[[ RECORDS PROVIDED, beginning ]]

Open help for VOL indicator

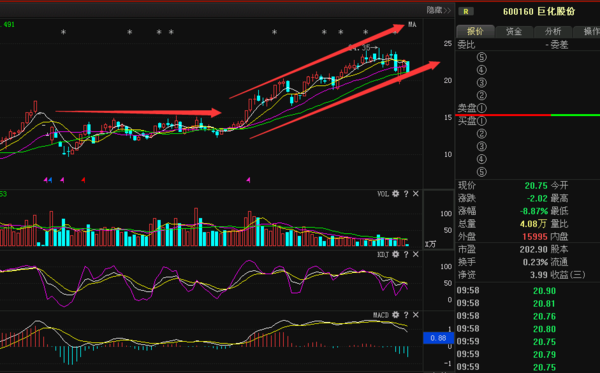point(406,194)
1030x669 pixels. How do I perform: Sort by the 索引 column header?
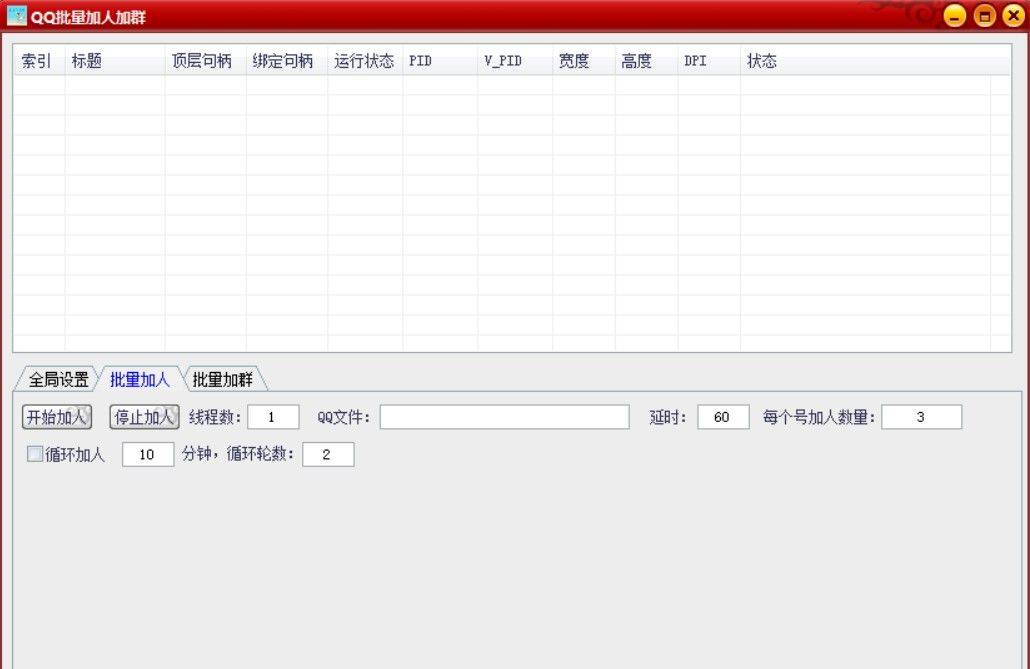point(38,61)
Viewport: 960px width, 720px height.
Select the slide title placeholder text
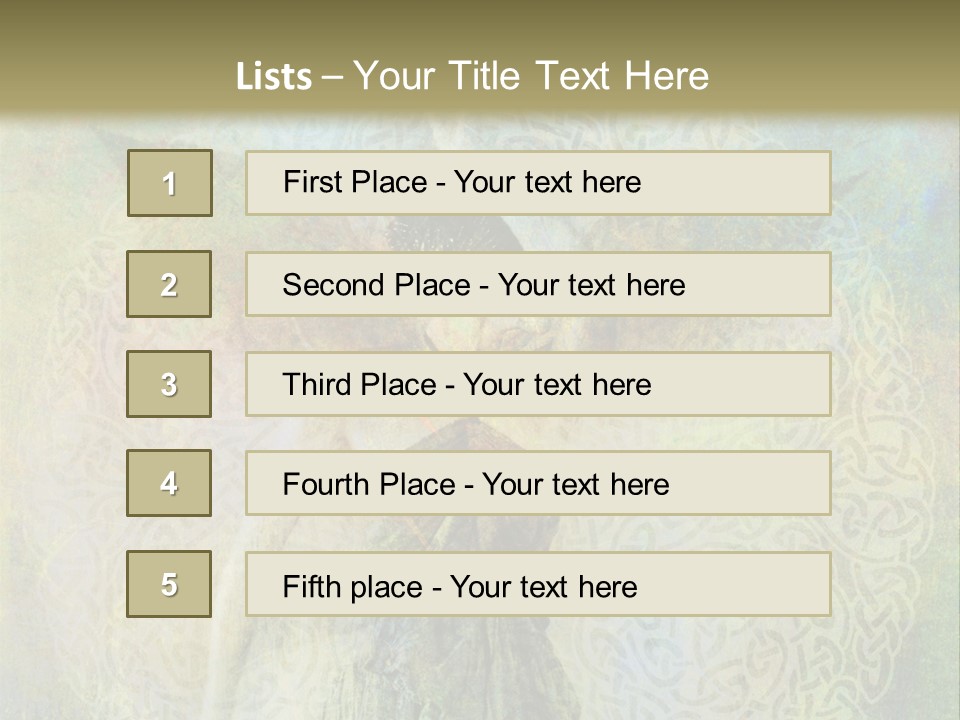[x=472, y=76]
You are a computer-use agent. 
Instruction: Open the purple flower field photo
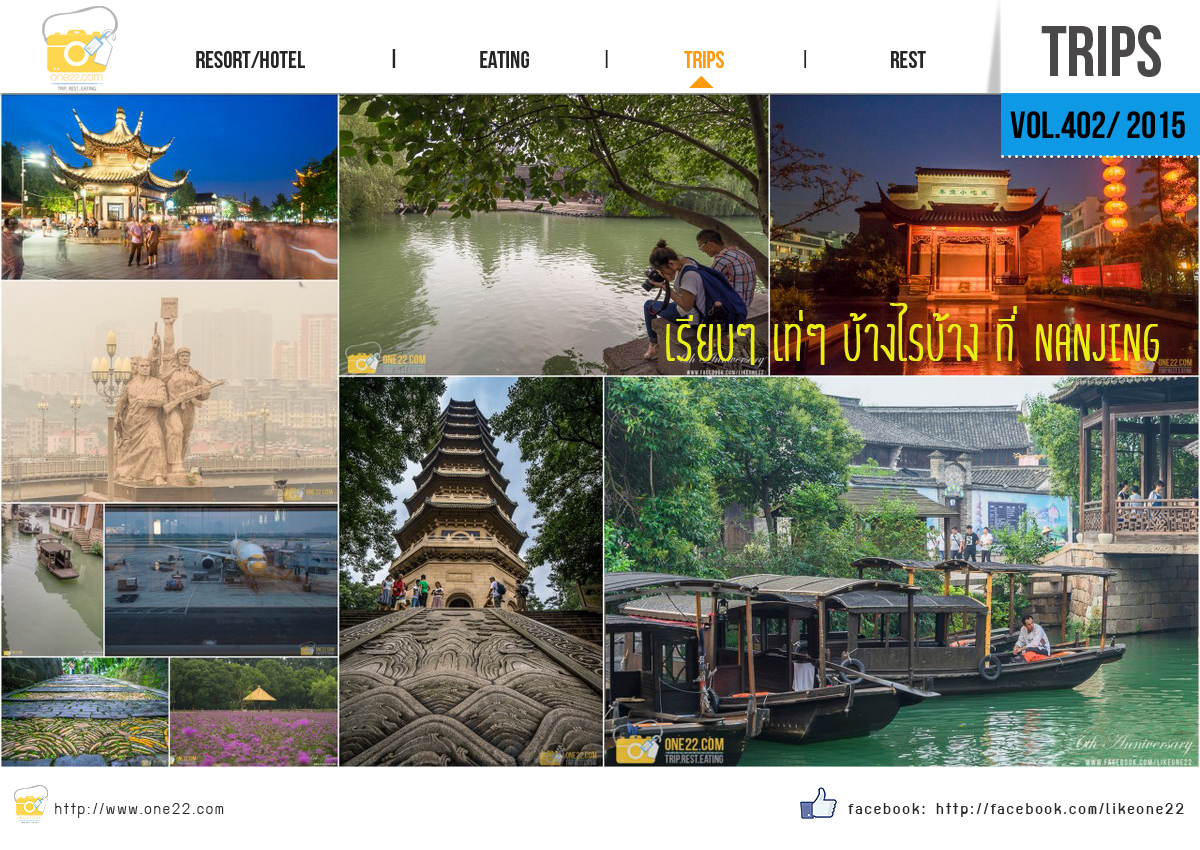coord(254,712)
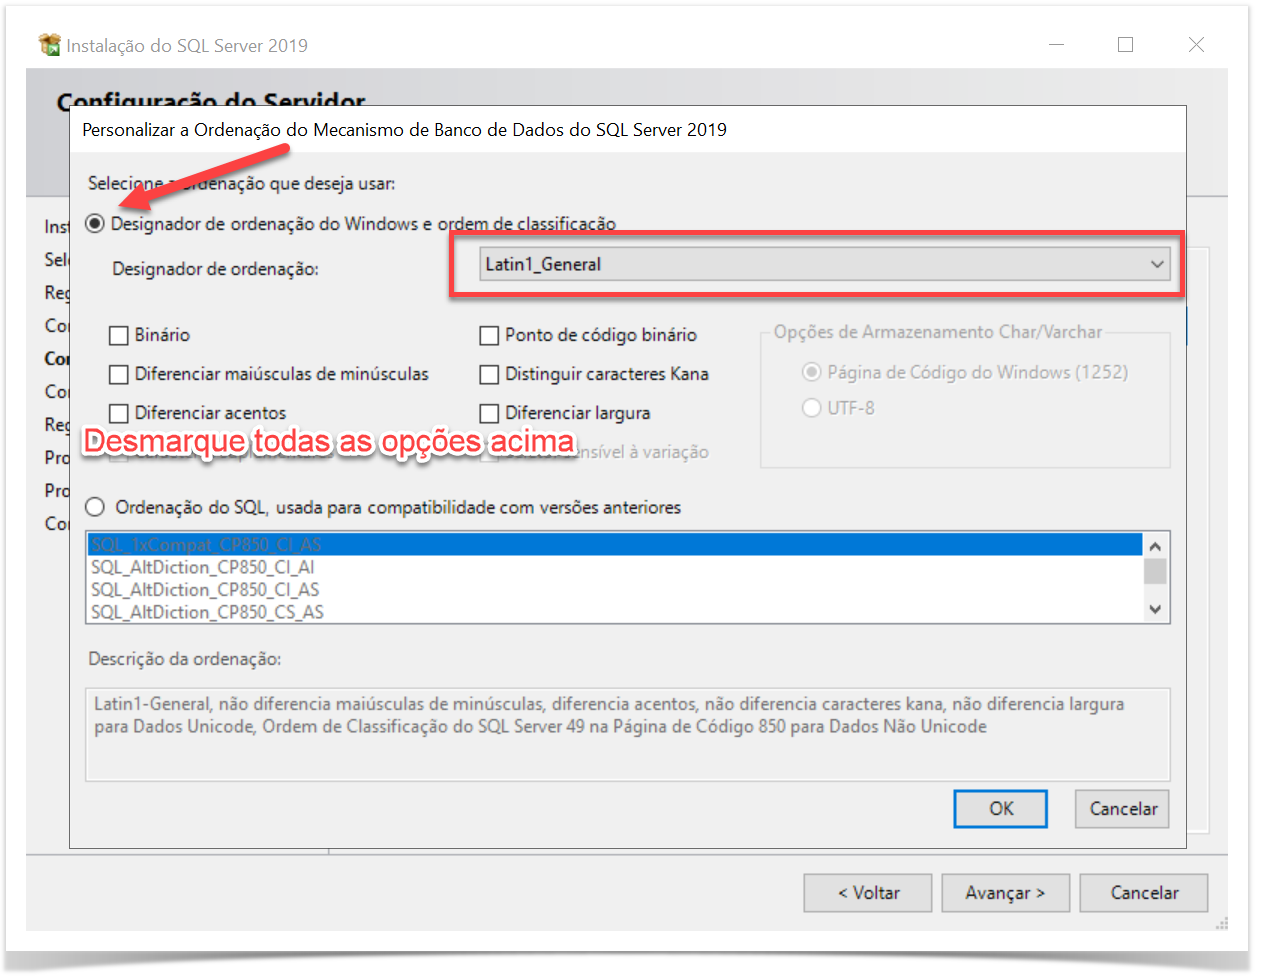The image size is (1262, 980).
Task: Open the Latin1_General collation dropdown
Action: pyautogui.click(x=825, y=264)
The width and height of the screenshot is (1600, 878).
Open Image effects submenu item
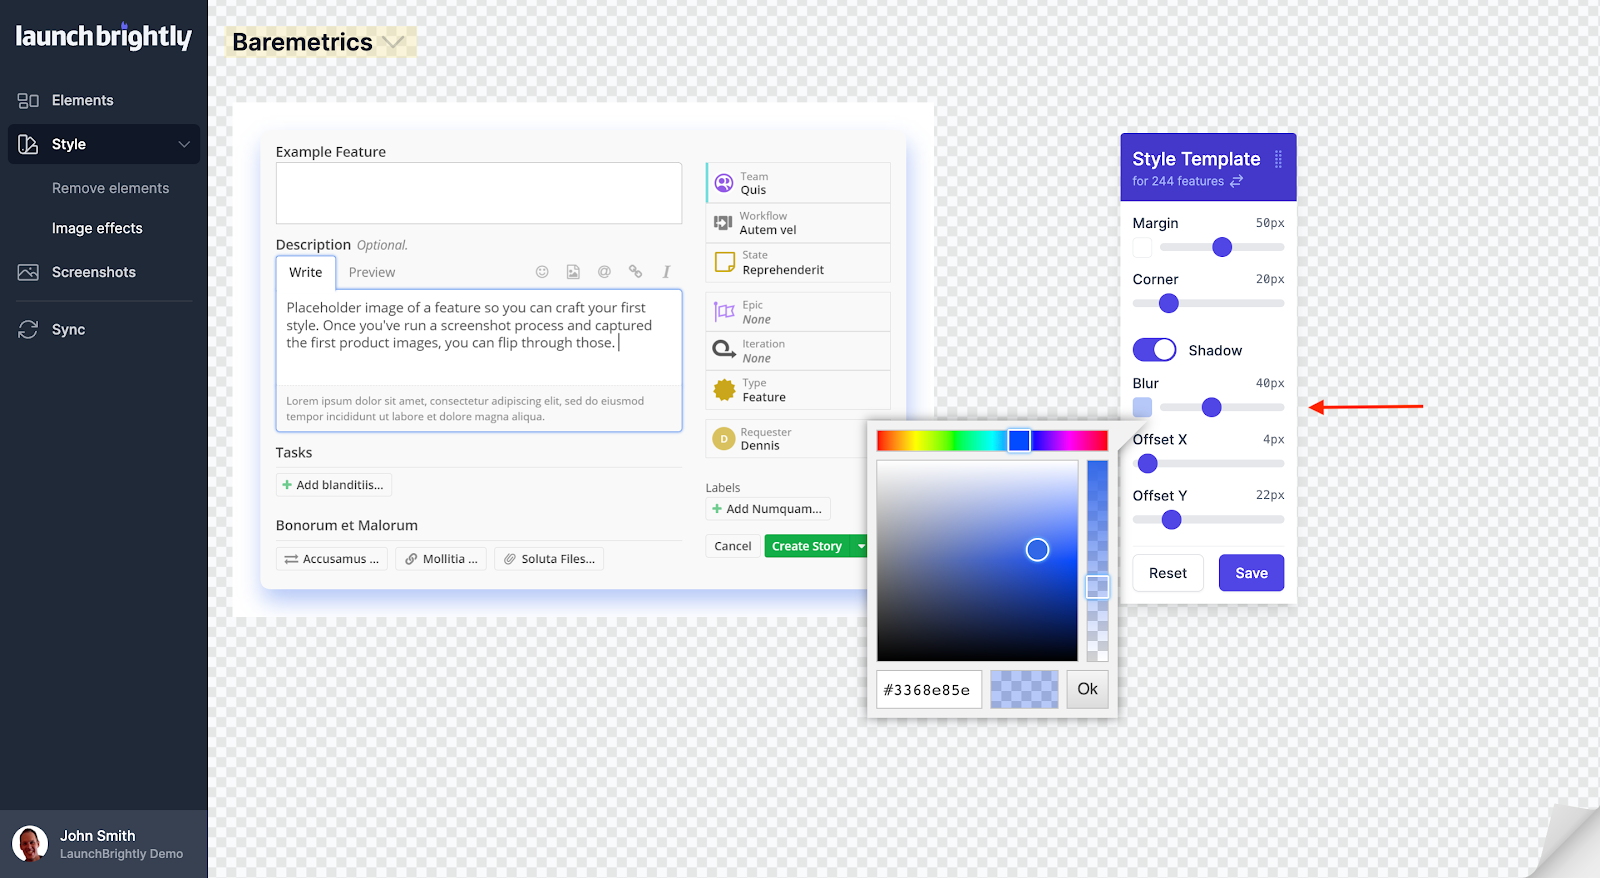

[[ RECORDS PROVIDED, end ]]

## PROBLEM REQUIREMENTS
When you repeat the material above, keep every word exact and leave out the pictures.

## EXERCISE RESULT
Open help for VOL indicator

point(406,194)
1030x669 pixels. How do I perform: Sort by the 索引 column header?
point(38,61)
Viewport: 960px width, 720px height.
Select the slide title placeholder text
[x=472, y=76]
You are a computer-use agent. 
Instruction: Open the purple flower field photo
coord(254,712)
The image size is (1262, 980).
Task: Open the Latin1_General collation dropdown
Action: pyautogui.click(x=825, y=264)
The width and height of the screenshot is (1600, 878).
Open Image effects submenu item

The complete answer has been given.